Irish Province News 9th Year No 1 1934

Leeson St :
Monday, November 20th, was a red-letter day in the history of Leeson street, for it witnessed the celebration of the Golden Jubilee of the House's foundation. In November, 1833. the Community came into being at 86 St Stephen's Green, where it remained until 1909, when the building was handed over to the newly constituted National University. The Community, however, survived intact and migrated to a nearby house in Lesson Street, where it renewed its youth in intimate relationship with the Dublin College of the University.
Its history falls this into two almost equal periods, different, indeed, in many ways, yet essentially one, since the energies of the Community during each period have been devoted to the same purpose, the furtherance of Catholic University Education in Ireland.
A precious link between the two eras is Father Tom Finlay, who was a member of the Community in 1883, and ever since has maintained his connection with it. His presence on Monday evening, restored to his old health after a severe illness was a source of particular pleasure to the whole gathering. It was also gratifying to see among the visitors Father Henry Browne, who had crossed from England at much personal inconvenience to take part in the celebration. Not only was Father Browne a valued member of the Community for over thirty years, but he acquired additional merit by putting on record, in collaboration with Father McKenna, in that bulky volume with the modest title " A Page of Irish History," the work achieved by the House during the first heroic age of its existence. It was a pleasure, too, to see hale and well among those present Father Joseph Darlington, guide, philosopher and friend to so many students during the two periods.

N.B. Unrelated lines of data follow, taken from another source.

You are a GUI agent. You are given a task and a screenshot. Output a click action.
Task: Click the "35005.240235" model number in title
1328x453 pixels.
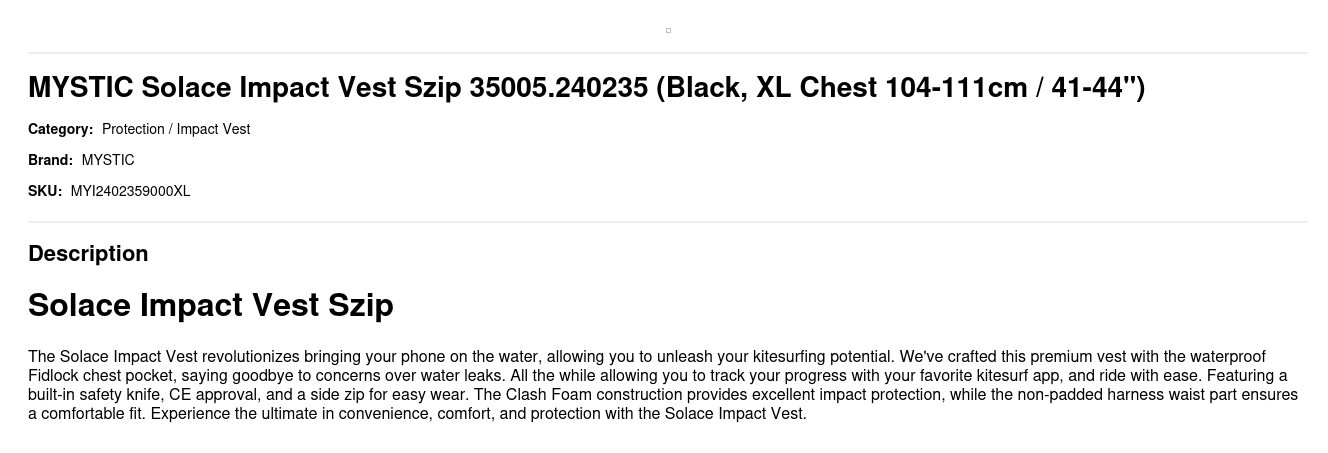[x=558, y=88]
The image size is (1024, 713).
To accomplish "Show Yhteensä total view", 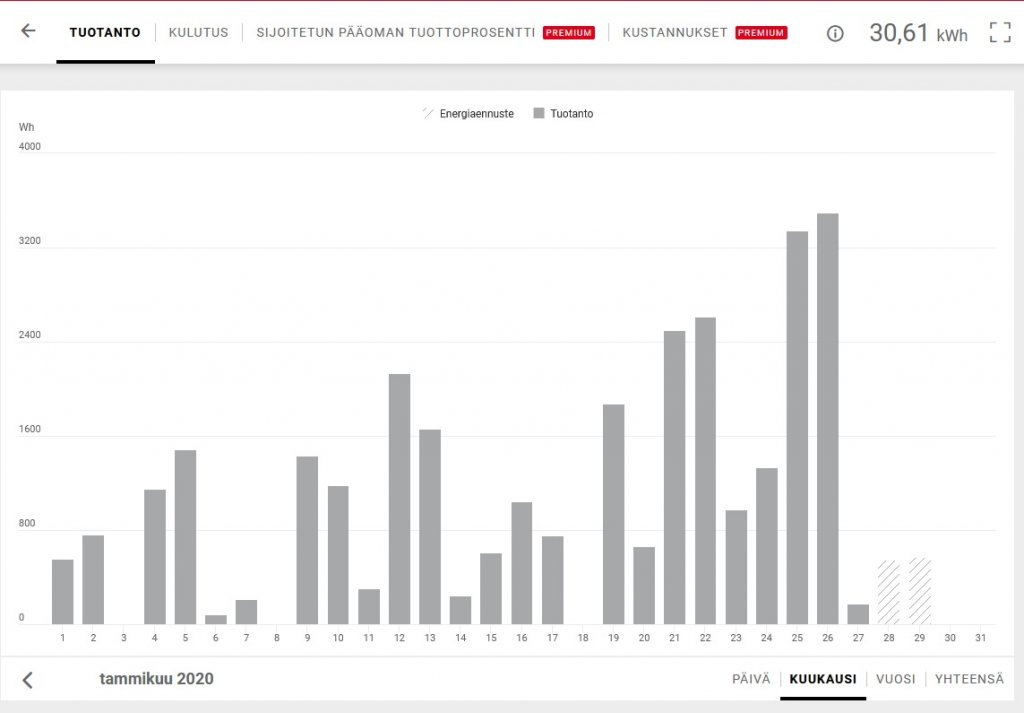I will coord(969,679).
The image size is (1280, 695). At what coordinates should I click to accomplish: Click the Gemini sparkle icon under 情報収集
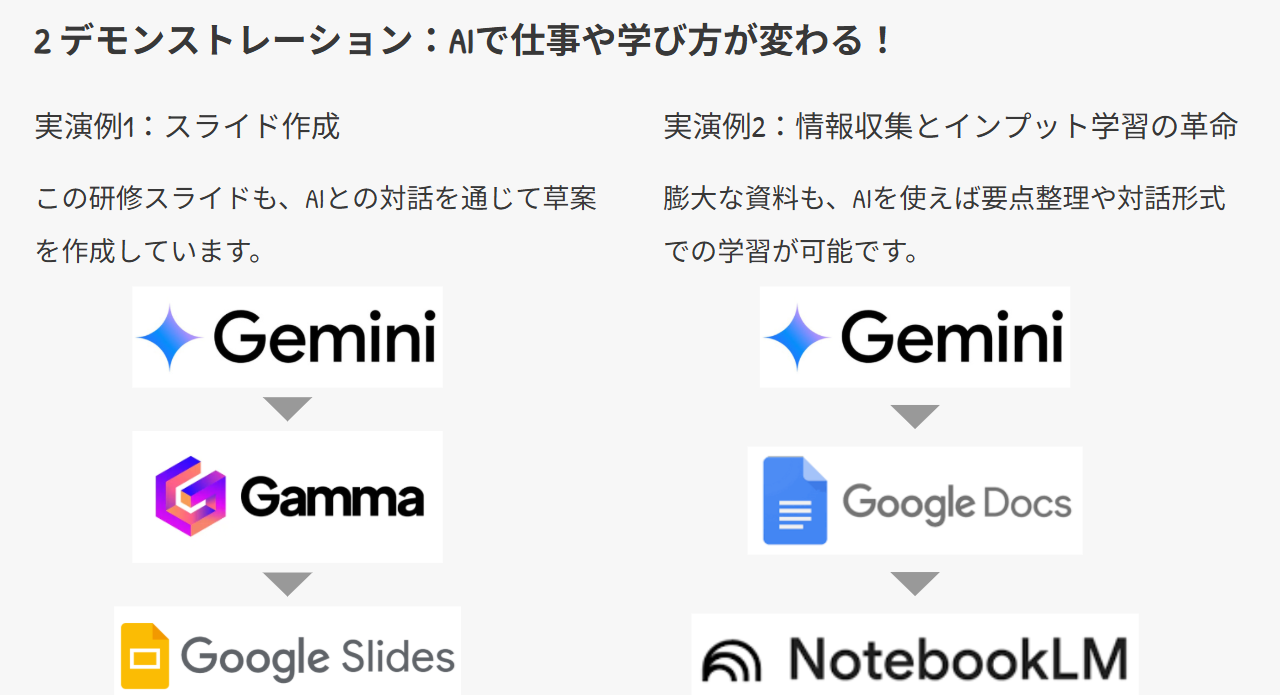797,338
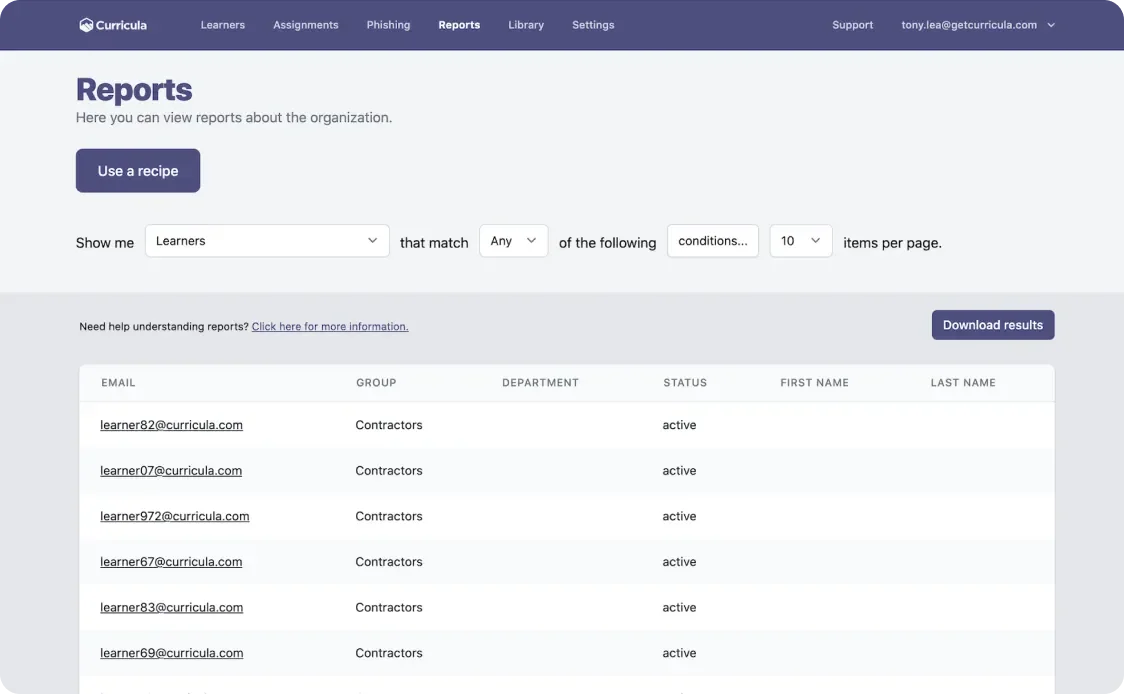
Task: Expand the Learners report type dropdown
Action: pyautogui.click(x=267, y=241)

Father George O'Neill, who for many years was a distinguished member of the Community, could not, alas. be expected to make the long journey from his newer field of fruitful labor in Werribee, Australia.
Father Superior, in an exceptionally happy speech, described the part played by the Community, especially in its earlier days of struggle, in the intellectual life of the country. The venerable Fathers who toiled so unselfishly in the old house in St. Stephens Green had exalted the prestige of the Society throughout Ireland. Father Finlay, in reply, recalled the names of the giants of those early days, Father Delany, Father Gerald Hopkins, Mr. Curtis and others. Father Darlington stressed the abiding influence of Newman, felt not merely in the schools of art and science, but in the famous Cecilia Street Medial School. Father Henry Browne spoke movingly of the faith, courage and vision displayed by the leaders of the Province in 1883, when they took on their shoulders such a heavy burden. It was a far cry from that day in 1883, when the Province had next to no resources, to our own day, when some sixty of our juniors are to be found, as a matter of course preparing for degrees in a National University. The progress of the Province during these fifty years excited feelings of
admiration and of profound gratitude , and much of that progress was perhaps due to the decision, valiantly taken in 1883 1883, which had raised the work of the Province to a higher plane.

Irish Province News 14th Year No 4 1939

Obituary

Father Joseph Darlington

Father Joseph Darlington died at Linden Convalescent Home Blackrock, on the 18th July. His health and his memory had been failing for some years-he was almost 89 when he died - but his sunny and unselfish cheerfulness remained to the very end undimmed, and made everyone who had to do with him his friend.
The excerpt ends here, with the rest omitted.